I picked up this Sue Monk Kidd novel because the back-of-the-book description was so compelling. The novel is the story of Sarah Grimke, a 19th century abolitionist and feminist. I have long admired Sarah Grimke, who, with her younger sister Angelina, became famous for their public presence amongst the most active social reformers of the 1830s. Contemporaries of William Lloyd Garrison, Frederick Douglass, Theodore Weld, Lucretia Mott, and others, the Grimke sisters were important leaders in both abolition and feminism. Moreover, they were intellectual forces to be reckoned with at a time when women were largely seen as ornaments, not intellects. Thanks to her careful command of the real history of abolition and feminism, Kidd tells their story exceptionally well.
Sarah Grimke was born in Charleston, South Carolina in 1792 and she grew up in a prosperous slave-owning household. As a child, Sarah began to question the injustice of slavery. An obviously bright child, her father permitted her to read the same books as her brothers. However, as she approached adolescence, her parents made clear that her world must be the circumspect existence of a privileged Southern woman of the 1800s. She could not receive the same education as her brothers; her aspirations to a career in law were laughed at dismissed.
Kidd weaves the known story of Sarah Grimke with imagined conversations and an internal dialogue that adds layers to Sarah’s story and makes splendid work of it. The story is powerful on its own; Kidd’s prose makes it exceptional. The novel is structured as a story about Sarah and a Grimke family slave named Hetty, who lived alongside Sarah and whose experiences form the core of Sarah’s abolitionist beliefs.
The novel is told in first person in alternate chapters by Hetty and Sarah. Kidd’s prose is lovely and in the opening page of the novel, when Hetty says of her mother, Charlotte, “Everything she knew came from living on the scarce side of mercy,” I knew that this book was special. Not two paragraphs in to the story and I was hooked. The rest of the book measured up to that first page and it was a terrific read. Beyond that, it had me thinking about the lives of women in the 1800s.

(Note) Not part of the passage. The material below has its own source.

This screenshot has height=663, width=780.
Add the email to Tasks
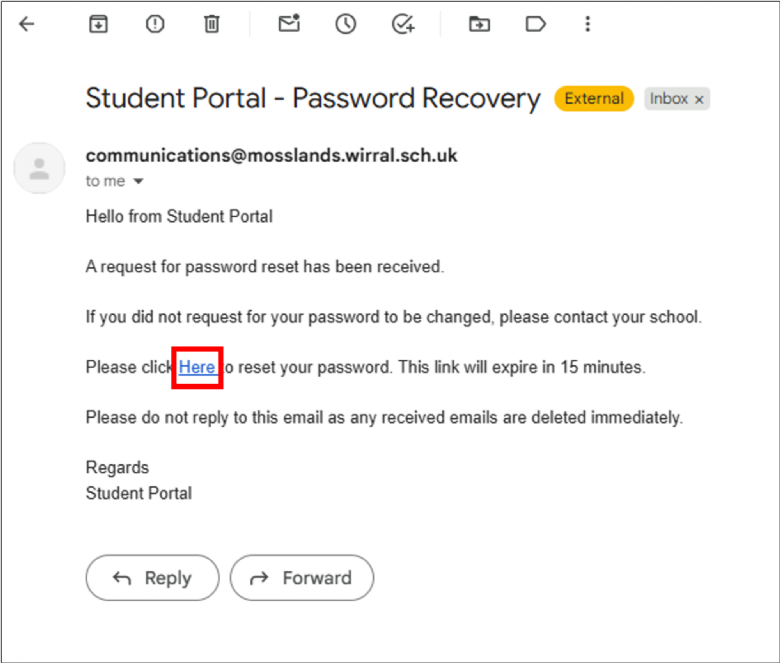tap(403, 24)
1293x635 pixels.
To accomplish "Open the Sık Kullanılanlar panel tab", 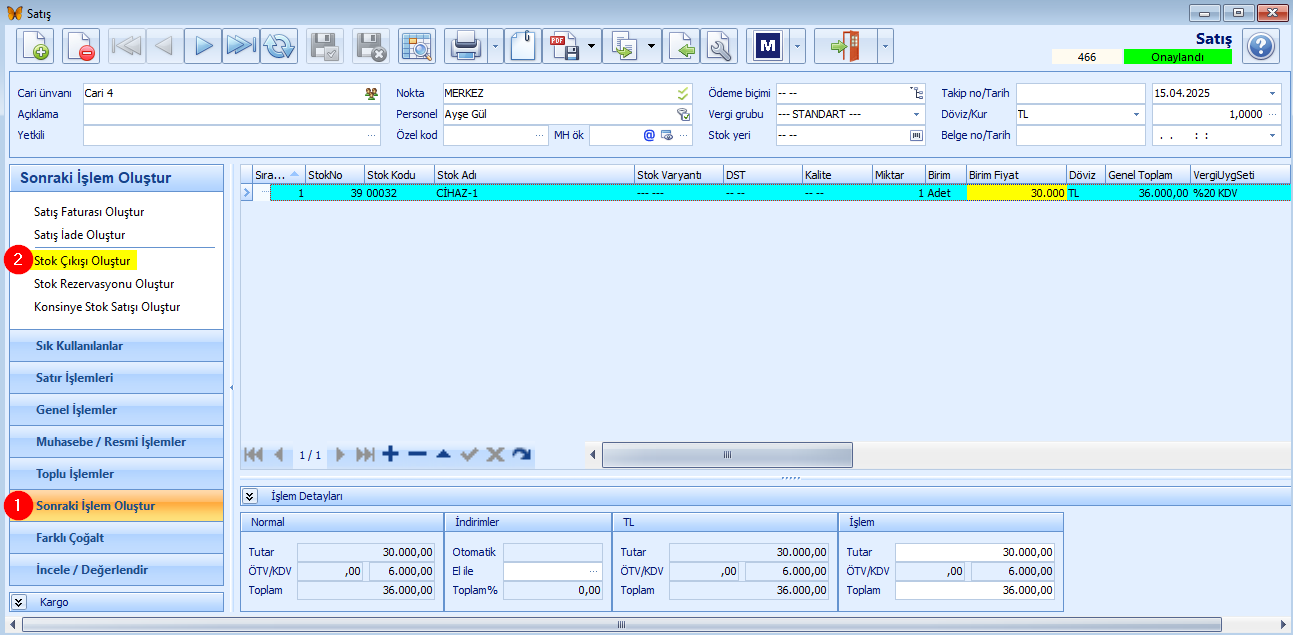I will tap(116, 346).
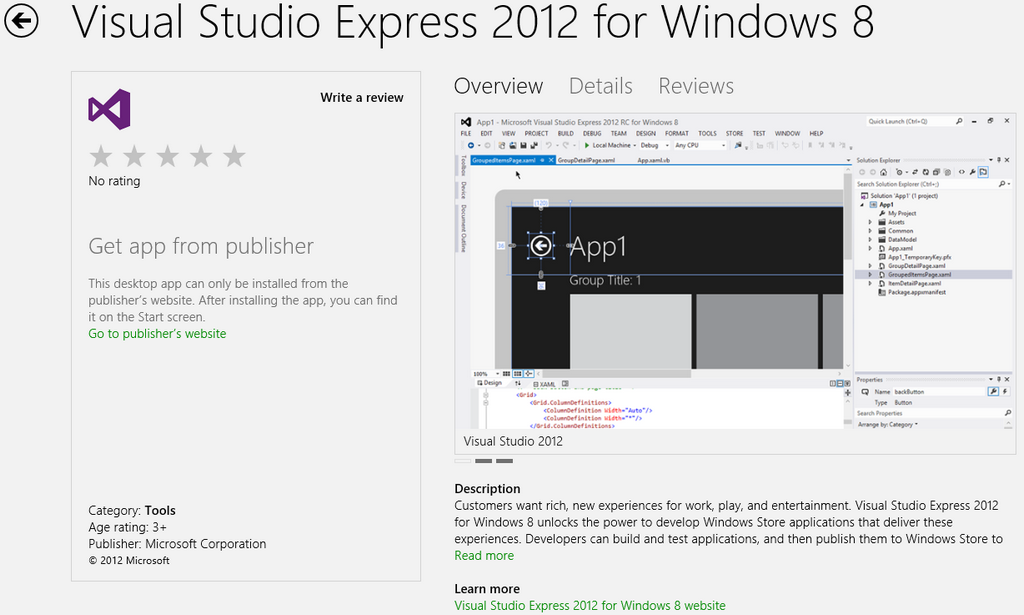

As I read The Invention of Wings I also watched the Masterpiece Theater story about the Bronte sisters, “To Walk Invisible.” Charlotte, Emily, and Anne lived around the same historical time as Sarah and Angelina Grimke and though the women lived an ocean apart, their worlds were similarly circumspect. All of them were brilliant and capable and all lived at a time when such women were largely excluded from the public eye. They may not have been rare, but because opportunities for women were so limited, they seem rare. That these amazing women wrote anyway (and Sarah also spoke out at public events), says much about the power of the ideas swirling in their minds. As I read about all three of the Grimke women and watched the Bronte sisters, I felt again how much is lost when women’s contributions are undervalued or downright excluded. Though they lived more than 100 years ago, in the aftermath of the Trump election, the Grimke women and the Bronte sisters seem more important than ever. These women were warned and yet they persisted. In 2017, we should embrace the lesson of that experience.